→ **Problem statement**
Reproduce the rows below, changing every occurrence of "Locate an element on the screen" to "Find an element on the display" and leaving all other text as it is.

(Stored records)
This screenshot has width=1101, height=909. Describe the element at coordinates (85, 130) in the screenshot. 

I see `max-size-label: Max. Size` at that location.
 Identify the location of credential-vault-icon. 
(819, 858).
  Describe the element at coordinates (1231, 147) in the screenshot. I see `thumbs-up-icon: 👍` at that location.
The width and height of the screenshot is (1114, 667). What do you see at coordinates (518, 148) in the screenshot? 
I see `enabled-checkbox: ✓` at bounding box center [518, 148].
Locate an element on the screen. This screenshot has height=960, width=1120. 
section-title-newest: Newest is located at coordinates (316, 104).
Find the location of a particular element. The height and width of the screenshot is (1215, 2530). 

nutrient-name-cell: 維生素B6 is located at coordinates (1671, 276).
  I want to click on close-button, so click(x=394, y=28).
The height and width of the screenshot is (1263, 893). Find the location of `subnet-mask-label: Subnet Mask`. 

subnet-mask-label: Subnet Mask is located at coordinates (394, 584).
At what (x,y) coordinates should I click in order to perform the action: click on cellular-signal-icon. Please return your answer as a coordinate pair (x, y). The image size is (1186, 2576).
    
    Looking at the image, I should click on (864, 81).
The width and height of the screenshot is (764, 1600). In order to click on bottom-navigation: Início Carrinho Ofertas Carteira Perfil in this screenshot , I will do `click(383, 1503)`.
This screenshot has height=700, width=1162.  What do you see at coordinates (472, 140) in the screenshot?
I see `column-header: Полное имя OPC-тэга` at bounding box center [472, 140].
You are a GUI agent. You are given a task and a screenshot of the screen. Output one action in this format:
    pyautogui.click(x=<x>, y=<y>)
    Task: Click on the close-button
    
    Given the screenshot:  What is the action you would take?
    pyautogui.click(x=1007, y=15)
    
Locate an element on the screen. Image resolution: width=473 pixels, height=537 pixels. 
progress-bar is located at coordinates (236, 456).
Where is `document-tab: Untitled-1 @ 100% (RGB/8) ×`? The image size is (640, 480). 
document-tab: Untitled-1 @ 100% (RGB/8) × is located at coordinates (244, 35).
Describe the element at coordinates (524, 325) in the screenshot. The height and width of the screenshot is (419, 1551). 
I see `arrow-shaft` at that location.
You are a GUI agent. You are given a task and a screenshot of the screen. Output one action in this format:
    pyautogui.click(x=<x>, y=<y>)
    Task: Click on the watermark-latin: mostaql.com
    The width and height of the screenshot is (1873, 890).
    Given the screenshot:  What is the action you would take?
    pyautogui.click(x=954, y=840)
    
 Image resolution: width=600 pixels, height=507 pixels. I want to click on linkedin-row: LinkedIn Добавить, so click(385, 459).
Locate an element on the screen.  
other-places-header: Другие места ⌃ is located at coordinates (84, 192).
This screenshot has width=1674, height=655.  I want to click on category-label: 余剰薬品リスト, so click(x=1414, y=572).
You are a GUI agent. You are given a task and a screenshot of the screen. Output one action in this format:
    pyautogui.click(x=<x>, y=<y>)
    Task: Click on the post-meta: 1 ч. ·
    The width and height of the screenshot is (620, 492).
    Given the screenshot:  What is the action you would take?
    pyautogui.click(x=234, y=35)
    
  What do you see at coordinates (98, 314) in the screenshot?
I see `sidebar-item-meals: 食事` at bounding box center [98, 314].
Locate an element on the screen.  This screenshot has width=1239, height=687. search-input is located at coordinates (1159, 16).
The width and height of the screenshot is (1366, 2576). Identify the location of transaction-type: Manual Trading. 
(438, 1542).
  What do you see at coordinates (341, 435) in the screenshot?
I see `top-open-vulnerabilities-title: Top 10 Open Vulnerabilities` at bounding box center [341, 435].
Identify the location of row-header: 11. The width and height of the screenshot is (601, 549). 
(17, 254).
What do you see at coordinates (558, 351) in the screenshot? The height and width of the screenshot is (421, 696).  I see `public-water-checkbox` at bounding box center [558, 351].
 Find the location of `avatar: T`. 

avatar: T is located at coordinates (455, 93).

→ **Exercise answer**
This screenshot has width=1101, height=909. Describe the element at coordinates (85, 130) in the screenshot. 

I see `max-size-label: Max. Size` at that location.
 Identify the location of credential-vault-icon. 
(819, 858).
  Describe the element at coordinates (1231, 147) in the screenshot. I see `thumbs-up-icon: 👍` at that location.
The width and height of the screenshot is (1114, 667). What do you see at coordinates (518, 148) in the screenshot? 
I see `enabled-checkbox: ✓` at bounding box center [518, 148].
Find an element on the display. This screenshot has height=960, width=1120. 
section-title-newest: Newest is located at coordinates (316, 104).
Find the location of a particular element. The height and width of the screenshot is (1215, 2530). 

nutrient-name-cell: 維生素B6 is located at coordinates (1671, 276).
  I want to click on close-button, so click(x=394, y=28).
The height and width of the screenshot is (1263, 893). Find the location of `subnet-mask-label: Subnet Mask`. 

subnet-mask-label: Subnet Mask is located at coordinates (394, 584).
At what (x,y) coordinates should I click in order to perform the action: click on cellular-signal-icon. Please return your answer as a coordinate pair (x, y). The image size is (1186, 2576).
    
    Looking at the image, I should click on (864, 81).
The width and height of the screenshot is (764, 1600). In order to click on bottom-navigation: Início Carrinho Ofertas Carteira Perfil in this screenshot , I will do `click(383, 1503)`.
This screenshot has height=700, width=1162.  What do you see at coordinates (472, 140) in the screenshot?
I see `column-header: Полное имя OPC-тэга` at bounding box center [472, 140].
You are a GUI agent. You are given a task and a screenshot of the screen. Output one action in this format:
    pyautogui.click(x=<x>, y=<y>)
    Task: Click on the close-button
    
    Given the screenshot:  What is the action you would take?
    pyautogui.click(x=1007, y=15)
    
Find an element on the display. Image resolution: width=473 pixels, height=537 pixels. 
progress-bar is located at coordinates (236, 456).
Where is `document-tab: Untitled-1 @ 100% (RGB/8) ×`? The image size is (640, 480). 
document-tab: Untitled-1 @ 100% (RGB/8) × is located at coordinates (244, 35).
Describe the element at coordinates (524, 325) in the screenshot. The height and width of the screenshot is (419, 1551). 
I see `arrow-shaft` at that location.
You are a GUI agent. You are given a task and a screenshot of the screen. Output one action in this format:
    pyautogui.click(x=<x>, y=<y>)
    Task: Click on the watermark-latin: mostaql.com
    The width and height of the screenshot is (1873, 890).
    Given the screenshot:  What is the action you would take?
    pyautogui.click(x=954, y=840)
    
 Image resolution: width=600 pixels, height=507 pixels. I want to click on linkedin-row: LinkedIn Добавить, so click(385, 459).
Find an element on the display.  
other-places-header: Другие места ⌃ is located at coordinates (84, 192).
This screenshot has width=1674, height=655.  I want to click on category-label: 余剰薬品リスト, so click(x=1414, y=572).
You are a GUI agent. You are given a task and a screenshot of the screen. Output one action in this format:
    pyautogui.click(x=<x>, y=<y>)
    Task: Click on the post-meta: 1 ч. ·
    The width and height of the screenshot is (620, 492).
    Given the screenshot:  What is the action you would take?
    pyautogui.click(x=234, y=35)
    
  What do you see at coordinates (98, 314) in the screenshot?
I see `sidebar-item-meals: 食事` at bounding box center [98, 314].
Find an element on the display.  This screenshot has width=1239, height=687. search-input is located at coordinates (1159, 16).
The width and height of the screenshot is (1366, 2576). Identify the location of transaction-type: Manual Trading. 
(438, 1542).
  What do you see at coordinates (341, 435) in the screenshot?
I see `top-open-vulnerabilities-title: Top 10 Open Vulnerabilities` at bounding box center [341, 435].
Identify the location of row-header: 11. The width and height of the screenshot is (601, 549). 
(17, 254).
What do you see at coordinates (558, 351) in the screenshot? The height and width of the screenshot is (421, 696).  I see `public-water-checkbox` at bounding box center [558, 351].
 Find the location of `avatar: T`. 

avatar: T is located at coordinates (455, 93).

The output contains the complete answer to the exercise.